Colonel James Fannin made three final requests: send his personal possessions to his family, shoot him in the heart and not the face, and give him a Christian burial. The Mexican soldiers took his belongings, shot him in the face, and burned his body. Fannin was the last to die at Goliad on March 27, 1836, after watching his men -- between 425 and 445 Texian prisoners of war -- marched out of Fort Defiance in three columns, told they were gathering wood, then turned to face away from their captors and gunned down at point-blank range. The Goliad Massacre killed more Texians than the fall of the Alamo three weeks earlier, and the cry of "Remember Goliad!" would ring across the battlefield at San Jacinto just 24 days later.
The path to Goliad was paved with bad luck, bad orders, and worse timing. After Santa Anna learned that Texas rebels were moving toward Matamoros, he sent General Jose de Urrea north along the coast with 188 cavalry and 205 infantry, augmented by roughly 200 Tejano volunteers. Urrea methodically dismantled the scattered Texian forces. At the Battle of San Patricio and the Battle of Agua Dulce in late February and early March, he captured or killed the forward detachments. Colonel Fannin, meanwhile, had fortified the old Presidio La Bahia at Goliad and renamed it Fort Defiance. He sent Captain Amon B. King and Lt. Colonel William Ward south to evacuate settlers at Refugio, but both missions ended in disaster -- King was captured and executed, and Ward's Georgia Battalion was shattered after a seven-day fighting retreat. On March 6, Santa Anna stormed the Alamo. Fannin, still waiting for his detachments to return, finally attempted to evacuate Goliad on March 19, far too late. Urrea's forces surrounded his 300 men on the open prairie near Coleto Creek.
The two-day Battle of Coleto ended on March 20 when Fannin and the majority of his men voted to surrender. They were led to believe they would be paroled and released into the United States within weeks.
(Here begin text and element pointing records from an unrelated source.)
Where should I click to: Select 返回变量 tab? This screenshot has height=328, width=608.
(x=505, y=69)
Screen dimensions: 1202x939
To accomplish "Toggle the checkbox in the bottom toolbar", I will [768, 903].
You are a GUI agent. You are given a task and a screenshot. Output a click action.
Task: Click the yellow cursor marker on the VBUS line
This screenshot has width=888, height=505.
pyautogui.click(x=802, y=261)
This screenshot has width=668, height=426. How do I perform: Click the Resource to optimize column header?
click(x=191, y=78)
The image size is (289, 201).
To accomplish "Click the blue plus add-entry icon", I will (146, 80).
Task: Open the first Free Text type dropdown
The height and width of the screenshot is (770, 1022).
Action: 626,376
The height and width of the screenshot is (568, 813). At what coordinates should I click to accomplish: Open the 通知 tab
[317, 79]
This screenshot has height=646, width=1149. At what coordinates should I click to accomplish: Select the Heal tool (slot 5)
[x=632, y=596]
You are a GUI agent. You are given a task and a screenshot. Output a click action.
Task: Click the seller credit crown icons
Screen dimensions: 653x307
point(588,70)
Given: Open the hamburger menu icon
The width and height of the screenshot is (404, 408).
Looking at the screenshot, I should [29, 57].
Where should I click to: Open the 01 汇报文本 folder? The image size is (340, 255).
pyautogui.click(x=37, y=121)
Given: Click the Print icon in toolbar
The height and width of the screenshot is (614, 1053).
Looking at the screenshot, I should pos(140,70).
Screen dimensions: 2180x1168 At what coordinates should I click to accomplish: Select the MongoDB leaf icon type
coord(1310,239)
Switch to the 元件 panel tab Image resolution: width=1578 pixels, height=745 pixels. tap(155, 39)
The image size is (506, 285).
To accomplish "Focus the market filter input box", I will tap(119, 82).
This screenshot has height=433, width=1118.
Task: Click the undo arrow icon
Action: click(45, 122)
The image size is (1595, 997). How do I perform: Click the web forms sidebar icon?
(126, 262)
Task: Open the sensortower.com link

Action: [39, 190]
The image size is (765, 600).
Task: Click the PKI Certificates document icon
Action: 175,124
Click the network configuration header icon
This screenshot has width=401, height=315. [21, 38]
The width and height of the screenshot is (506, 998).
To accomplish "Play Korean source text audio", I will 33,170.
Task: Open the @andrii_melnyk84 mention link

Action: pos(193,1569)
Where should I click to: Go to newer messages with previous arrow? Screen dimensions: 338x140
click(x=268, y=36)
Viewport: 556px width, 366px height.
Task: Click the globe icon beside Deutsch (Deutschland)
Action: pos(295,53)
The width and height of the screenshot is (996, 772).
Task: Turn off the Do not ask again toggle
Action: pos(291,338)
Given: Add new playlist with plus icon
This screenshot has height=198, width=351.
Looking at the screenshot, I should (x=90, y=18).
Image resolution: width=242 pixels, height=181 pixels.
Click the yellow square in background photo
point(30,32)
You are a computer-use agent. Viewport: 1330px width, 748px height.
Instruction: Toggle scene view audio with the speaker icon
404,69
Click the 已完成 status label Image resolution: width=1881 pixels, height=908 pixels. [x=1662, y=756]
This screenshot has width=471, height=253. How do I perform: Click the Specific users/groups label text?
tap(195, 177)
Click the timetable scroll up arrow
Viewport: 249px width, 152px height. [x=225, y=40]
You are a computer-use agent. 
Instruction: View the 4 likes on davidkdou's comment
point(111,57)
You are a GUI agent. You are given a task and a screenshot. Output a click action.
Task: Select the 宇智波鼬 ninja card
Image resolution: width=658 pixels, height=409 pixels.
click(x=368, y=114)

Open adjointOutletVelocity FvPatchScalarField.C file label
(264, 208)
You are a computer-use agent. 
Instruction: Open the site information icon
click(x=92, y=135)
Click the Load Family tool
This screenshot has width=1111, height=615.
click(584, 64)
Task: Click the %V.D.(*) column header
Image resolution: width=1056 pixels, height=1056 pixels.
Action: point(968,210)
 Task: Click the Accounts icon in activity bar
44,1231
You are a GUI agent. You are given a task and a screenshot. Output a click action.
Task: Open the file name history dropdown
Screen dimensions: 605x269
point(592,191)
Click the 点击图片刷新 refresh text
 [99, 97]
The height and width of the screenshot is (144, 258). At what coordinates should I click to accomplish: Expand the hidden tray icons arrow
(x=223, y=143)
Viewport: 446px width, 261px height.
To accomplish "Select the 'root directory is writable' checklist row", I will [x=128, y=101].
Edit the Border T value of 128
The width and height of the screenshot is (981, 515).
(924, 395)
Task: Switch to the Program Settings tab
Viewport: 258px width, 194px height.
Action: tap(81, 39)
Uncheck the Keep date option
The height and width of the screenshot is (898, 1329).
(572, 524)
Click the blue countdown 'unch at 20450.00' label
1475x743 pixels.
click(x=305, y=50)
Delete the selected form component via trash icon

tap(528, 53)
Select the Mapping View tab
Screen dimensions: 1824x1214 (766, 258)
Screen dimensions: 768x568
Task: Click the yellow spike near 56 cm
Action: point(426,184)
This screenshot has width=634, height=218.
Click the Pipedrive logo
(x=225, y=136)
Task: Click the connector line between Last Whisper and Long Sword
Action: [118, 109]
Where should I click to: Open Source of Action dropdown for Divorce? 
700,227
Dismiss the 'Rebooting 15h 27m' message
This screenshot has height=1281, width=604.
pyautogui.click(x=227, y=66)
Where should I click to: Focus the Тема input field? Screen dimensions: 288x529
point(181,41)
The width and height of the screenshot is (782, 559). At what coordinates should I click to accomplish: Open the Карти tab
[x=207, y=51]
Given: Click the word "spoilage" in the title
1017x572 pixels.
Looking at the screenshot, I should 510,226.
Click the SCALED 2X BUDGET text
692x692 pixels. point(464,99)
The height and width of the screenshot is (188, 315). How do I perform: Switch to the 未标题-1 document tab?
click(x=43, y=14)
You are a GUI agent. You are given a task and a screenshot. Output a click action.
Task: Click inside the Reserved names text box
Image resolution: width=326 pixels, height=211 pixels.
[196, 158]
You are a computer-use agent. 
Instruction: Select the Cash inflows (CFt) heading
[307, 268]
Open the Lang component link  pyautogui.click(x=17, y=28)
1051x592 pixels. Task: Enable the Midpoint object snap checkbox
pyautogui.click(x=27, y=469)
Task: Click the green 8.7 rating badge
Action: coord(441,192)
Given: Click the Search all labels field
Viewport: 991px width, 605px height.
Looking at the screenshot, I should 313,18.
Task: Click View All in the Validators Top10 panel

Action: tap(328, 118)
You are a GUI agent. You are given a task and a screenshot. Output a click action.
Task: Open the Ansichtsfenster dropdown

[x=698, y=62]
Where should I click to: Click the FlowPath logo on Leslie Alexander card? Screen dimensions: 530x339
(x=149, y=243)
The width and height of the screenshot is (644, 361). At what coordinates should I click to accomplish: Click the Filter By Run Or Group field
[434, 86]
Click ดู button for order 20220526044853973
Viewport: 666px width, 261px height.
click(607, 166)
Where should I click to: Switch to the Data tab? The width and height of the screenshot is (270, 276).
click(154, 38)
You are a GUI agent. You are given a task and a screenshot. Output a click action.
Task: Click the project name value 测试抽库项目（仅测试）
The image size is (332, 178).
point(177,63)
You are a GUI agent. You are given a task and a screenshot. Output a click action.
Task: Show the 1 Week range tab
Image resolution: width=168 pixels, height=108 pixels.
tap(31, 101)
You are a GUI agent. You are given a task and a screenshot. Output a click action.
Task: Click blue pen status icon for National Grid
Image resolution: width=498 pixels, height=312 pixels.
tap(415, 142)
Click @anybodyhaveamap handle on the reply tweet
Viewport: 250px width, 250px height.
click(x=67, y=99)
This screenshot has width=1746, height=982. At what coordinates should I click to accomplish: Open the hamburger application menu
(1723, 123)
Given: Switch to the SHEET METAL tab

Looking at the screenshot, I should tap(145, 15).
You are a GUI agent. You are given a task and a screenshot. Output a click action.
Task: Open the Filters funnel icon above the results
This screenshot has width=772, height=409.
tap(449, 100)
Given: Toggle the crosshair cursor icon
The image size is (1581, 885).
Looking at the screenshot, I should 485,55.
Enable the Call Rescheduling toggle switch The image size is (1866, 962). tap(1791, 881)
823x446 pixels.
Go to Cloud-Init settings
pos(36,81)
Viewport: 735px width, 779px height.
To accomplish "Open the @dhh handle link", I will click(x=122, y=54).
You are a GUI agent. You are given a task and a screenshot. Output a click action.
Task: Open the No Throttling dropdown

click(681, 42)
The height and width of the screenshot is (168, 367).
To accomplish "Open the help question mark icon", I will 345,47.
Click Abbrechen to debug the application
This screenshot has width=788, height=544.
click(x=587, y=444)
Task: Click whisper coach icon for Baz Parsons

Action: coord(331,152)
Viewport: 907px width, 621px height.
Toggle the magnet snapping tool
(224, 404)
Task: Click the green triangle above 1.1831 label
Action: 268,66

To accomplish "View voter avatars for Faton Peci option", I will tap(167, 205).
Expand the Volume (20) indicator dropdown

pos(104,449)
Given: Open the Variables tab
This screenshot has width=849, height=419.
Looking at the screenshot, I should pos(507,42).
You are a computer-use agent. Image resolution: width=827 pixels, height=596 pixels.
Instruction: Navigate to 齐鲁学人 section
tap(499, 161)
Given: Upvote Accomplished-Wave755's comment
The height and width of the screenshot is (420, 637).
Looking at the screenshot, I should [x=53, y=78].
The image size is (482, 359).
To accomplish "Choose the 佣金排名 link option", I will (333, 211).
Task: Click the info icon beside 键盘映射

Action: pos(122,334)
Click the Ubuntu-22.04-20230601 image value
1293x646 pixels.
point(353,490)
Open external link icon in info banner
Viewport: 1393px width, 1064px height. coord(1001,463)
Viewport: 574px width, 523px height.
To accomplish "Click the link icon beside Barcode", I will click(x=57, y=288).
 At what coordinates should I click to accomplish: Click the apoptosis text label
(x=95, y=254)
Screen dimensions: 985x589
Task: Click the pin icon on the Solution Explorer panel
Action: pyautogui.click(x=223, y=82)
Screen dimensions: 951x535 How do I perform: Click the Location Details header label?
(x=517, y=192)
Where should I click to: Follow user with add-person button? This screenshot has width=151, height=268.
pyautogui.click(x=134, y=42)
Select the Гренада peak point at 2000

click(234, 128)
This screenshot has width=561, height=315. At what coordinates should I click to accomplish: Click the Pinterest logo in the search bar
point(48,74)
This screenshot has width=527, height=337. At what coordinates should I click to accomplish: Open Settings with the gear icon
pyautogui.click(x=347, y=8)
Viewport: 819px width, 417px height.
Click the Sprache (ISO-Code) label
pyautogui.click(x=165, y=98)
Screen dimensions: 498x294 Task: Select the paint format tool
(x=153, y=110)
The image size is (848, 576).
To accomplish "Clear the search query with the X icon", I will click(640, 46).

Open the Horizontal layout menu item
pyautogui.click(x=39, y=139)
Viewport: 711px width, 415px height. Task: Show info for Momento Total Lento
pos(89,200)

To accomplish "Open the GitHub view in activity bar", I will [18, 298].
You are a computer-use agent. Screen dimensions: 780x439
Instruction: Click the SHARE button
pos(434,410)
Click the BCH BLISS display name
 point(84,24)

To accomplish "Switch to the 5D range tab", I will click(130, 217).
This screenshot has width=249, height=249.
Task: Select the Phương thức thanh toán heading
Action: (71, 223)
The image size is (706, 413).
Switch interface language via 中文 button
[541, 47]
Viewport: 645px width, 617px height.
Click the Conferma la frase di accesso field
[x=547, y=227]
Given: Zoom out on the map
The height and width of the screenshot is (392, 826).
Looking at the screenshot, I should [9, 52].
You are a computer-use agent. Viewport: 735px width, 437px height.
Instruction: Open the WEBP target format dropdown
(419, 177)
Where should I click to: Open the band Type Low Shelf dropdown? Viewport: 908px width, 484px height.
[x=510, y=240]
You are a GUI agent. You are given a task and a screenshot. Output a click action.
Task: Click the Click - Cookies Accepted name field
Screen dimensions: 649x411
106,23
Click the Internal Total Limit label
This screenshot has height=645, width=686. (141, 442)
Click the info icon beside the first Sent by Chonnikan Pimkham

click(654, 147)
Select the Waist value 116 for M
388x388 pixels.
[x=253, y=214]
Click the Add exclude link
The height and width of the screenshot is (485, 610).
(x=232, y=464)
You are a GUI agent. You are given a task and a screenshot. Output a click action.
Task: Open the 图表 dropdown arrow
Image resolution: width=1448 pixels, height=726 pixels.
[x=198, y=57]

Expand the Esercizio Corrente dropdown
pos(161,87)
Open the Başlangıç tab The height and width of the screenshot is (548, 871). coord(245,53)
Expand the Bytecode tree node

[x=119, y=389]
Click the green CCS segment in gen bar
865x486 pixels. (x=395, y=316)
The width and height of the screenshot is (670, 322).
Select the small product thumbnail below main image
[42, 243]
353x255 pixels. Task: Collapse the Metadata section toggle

Instead, they were marched back to their own fort, now their prison. Over the following days, more captives were added: 18 men from Albert Clinton Horton's company, 75 soldiers of the Miller and Nashville Battalion captured on March 20, and 55 survivors of Ward's Georgia Battalion who had surrendered on March 22. Urrea departed, leaving Colonel Jose Nicolas de la Portilla in command, and wrote to Santa Anna requesting clemency for the prisoners. Santa Anna's answer was unequivocal. Under the Tornel Decree, passed by the Mexican Congress on December 30, 1835, any foreigners captured fighting against Mexican troops were to be treated as pirates and executed. Santa Anna ordered Urrea to comply with the law. Urrea wrote in his diary that he "wished to elude these orders as far as possible without compromising my personal responsibility." Portilla, who received the execution orders directly, had no such room to maneuver.
On the morning of March 27, 1836 -- Palm Sunday -- Portilla ordered the prisoners marched out of Fort Defiance in three columns along the Bexar Road, San Patricio Road, and Victoria Road, flanked on both sides by Mexican soldiers. The sick and injured remained in the chapel. The marching men were told they were gathering wood and supplies. When the columns halted, the prisoners were forced to turn away from the soldiers. Then the shooting started. Wounded survivors were clubbed and knifed to death. Inside the fort, 39 of the 40 men too injured to walk were killed under the direction of Captain Carolino Huerta of the Tres Villas Battalion; Colonel Garay saved one man, Dr. Jack Shackelford. The sick and wounded in the chapel were shot in their beds and against the chapel walls. Then came Fannin's turn -- the last man executed, forced to watch his entire command die before him.
Not everyone died. Twenty-eight men feigned death and escaped, including Herman Ehrenberg, who later published an account of the massacre, and William Lockhart Hunter of the New Orleans Greys, who survived despite being bayoneted and clubbed with a musket. Four members of Shackelford's Red Rovers -- Dillard Cooper, Zachariah S. Brooks, Wilson Simpson, and Isaac D. Hamilton -- escaped after days on the run. Francita Alavez, the wife of Colonel Telesforo Alavez and known ever after as the Angel of Goliad, intervened to save 20 more men, including Shackelford, by assigning them as doctors, interpreters, and laborers. The 75 soldiers of the Miller and Nashville Battalion were given white armbands and ultimately marched to Matamoros rather than executed. Spared men were warned never to remove the armbands, as Mexican troops continued hunting for escapees from Coleto, Victoria, and the massacre itself.
The massacre ignited the Runaway Scrape, a panicked civilian flight across Texas. The Texians' charred remains were left in the open, exposed to vultures and coyotes. General Thomas J. Rusk found them in June 1836 and ordered a formal military burial southeast of the Presidio. The gravesite's exact location was then forgotten until 1930, when a group of Boy Scouts discovered human bone fragments. In 1939, sculptor Raoul Josset's Fannin Memorial Monument was erected on the spot, featuring an art deco relief inscribed with the known names of 371 of the dead. Walt Whitman memorialized the massacre in section 34 of Song of Myself, published in Leaves of Grass. But the most immediate legacy was forged on April 21, 1836, when Sam Houston's army shattered Santa Anna's forces at San Jacinto. The Texians charged across the field in under 18 minutes. Their battle cry carried both debts: "Remember the Alamo! Remember Goliad!"
Located at 28.65N, 97.38W near Goliad, Texas on the South Texas coastal plain. The Presidio La Bahia (Fort Defiance) and Fannin Memorial Monument are both visible landmarks near the town. Flat ranchland and scattered trees dominate the terrain. Nearest airports include KGAD (Northeast Goliad Airport, local strip) and KVCT (Victoria Regional Airport, approximately 25 miles northeast). Low elevation, humid subtropical climate. The Goliad Campaign corridor extends south to Refugio (30 miles) and northeast to Victoria.